Why I Love Professional Wrestling and More

Why I Love Professional Wrestling and More!

By Kevin Kelly

Last week, one of my followers on Twitter @realkevinkelly asked me why I write about wrestling when all I do is tear it apart. Fair question… If I hated hockey, why would I want to cover the NHL?

Fact is, I love pro wrestling and I hate sports-entertainment. I loved Championship Wrestling From Florida, the first television memory I have when I moved to Florida in 1977 until it faded into oblivion in the late 1980’s. The cable got turned on just before noon on a Saturday in September and the first sound I heard was Gordon Solie’s voice. Mike Graham was wrestling and the rest is history.

Jos LeDuc gave me nightmares for real when I was 12. The Canadian Lumberjack was outed for being a bad guy by Jimmy Garvin. When he shockingly attacked the future Freebird, LeDuc sent me into weeks of sleepless nights. I am not exaggerating in the least…

I remember the thrill I felt when Gordon Solie opened one broadcast with the report that Dusty Rhodes had finally captured the NWA World Heavyweight Championship and was truly in awe the first time I met the American Dream in 2004. The best moment of my WWE career was interviewing Gordon Solie on an episode of Byte This.

I attended live events in West Palm Beach, Ft. Pierce, St. Petersburg and Tallahassee from the time I was 11 until well into college. When the WWF came to Florida for the first time in 1985, I went but I hated it. To me, the WWF was the enemy.

I loved Georgia Championship Wrestling and later, the NWA and World Championship Wrestling, with the rise of the Four Horseman and the tag team rivalry of the Midnight Express and the Rock and Roll Express. Saturday nights at 6:05 on TBS… I remember everything about it. Hell, I became a Braves fan because of all the TBS I watched.
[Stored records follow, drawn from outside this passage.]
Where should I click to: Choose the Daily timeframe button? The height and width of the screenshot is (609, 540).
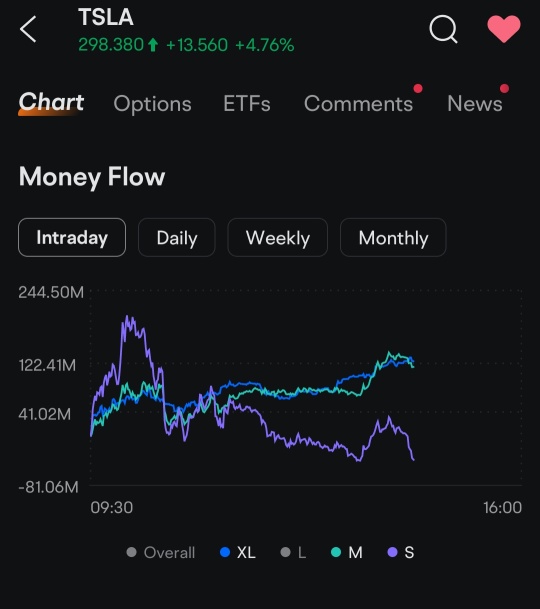(177, 237)
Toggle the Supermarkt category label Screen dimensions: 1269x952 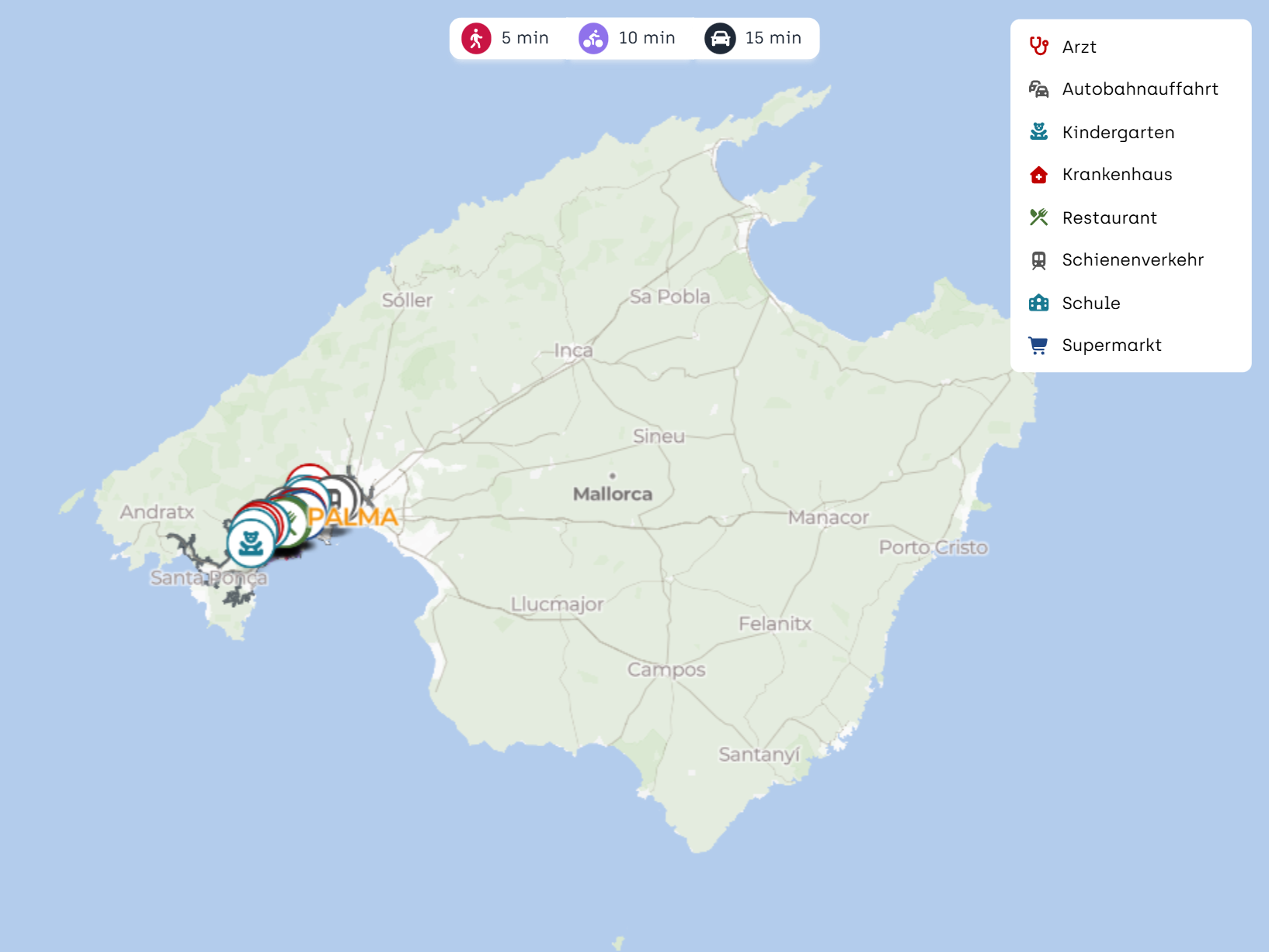pos(1111,346)
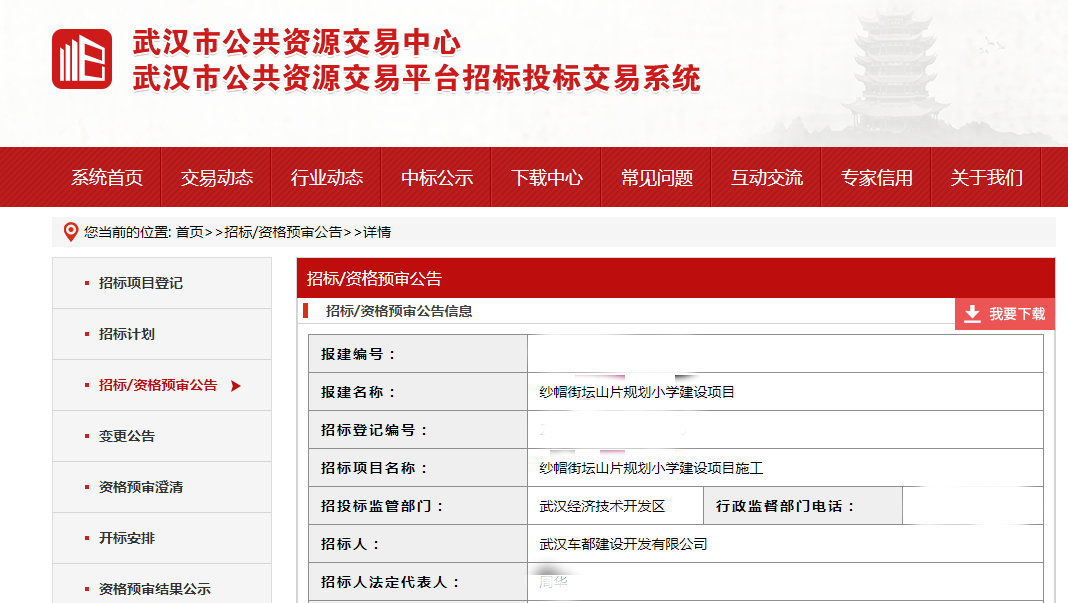Go to 资格预审澄清 in sidebar
Image resolution: width=1068 pixels, height=603 pixels.
click(141, 487)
When I attended Florida State University from 1985 to 1990, I kept up on wrestling because I wanted to work in the industry. I told a few of my fellow Communications Majors and when they laughed, I stopped telling people. I have worked in the industry for 20 years so I can say I made the right decision and I was wrong to feel embarrassed about wanting to work in wresting.

I never wanted to work for the WWF but I did… for the money and the exposure. I was making $400 a week at the time and got a contract for $75,000 in 1996. See what happens when you work for money? WWF, for me, was the problem with the industry as a whole.  Vince killed the territories and exposed the business. Said it was all a work. Ric Flair was my champion and Hulk Hogan was a big goof but I did like the Samoans and Jimmy Snuka because they were cool.

I love professional wrestling and I hate sports-entertainment.

Professional wrestling features wrestlers who compete in matches that surround the chase of titles. From there, all of the adversarial relationships related to the title chases create money-drawing matches that fans want to see. Depth through simplicity. Complex emotions boiled down to simple, digestible components.

Sports entertainment features wrestlers who compete in largely insignificant matches, where the majority of titles have no significance either. Long, in-ring promos, scripted drama and shallow, one-dimensional characters complete the dim picture. But, the music, pyro and atmosphere are audience-pleasing. It’s a two-hour, wildly paced, rock and roll show. But to me, it’s fast food.

I would love to see CM Punk compete for the ROH World Championship again someday. I’d love to see Robert Roode have the same chance. There are many great wrestlers today who work in sports-entertainment and do very well in it but I would like to see professional wrestlers have a bigger stage on which to compete.

I love professional wrestling and I always will.

Do you feel the same as me about pro wrestling? Do you love sports-entertainment? What do you love?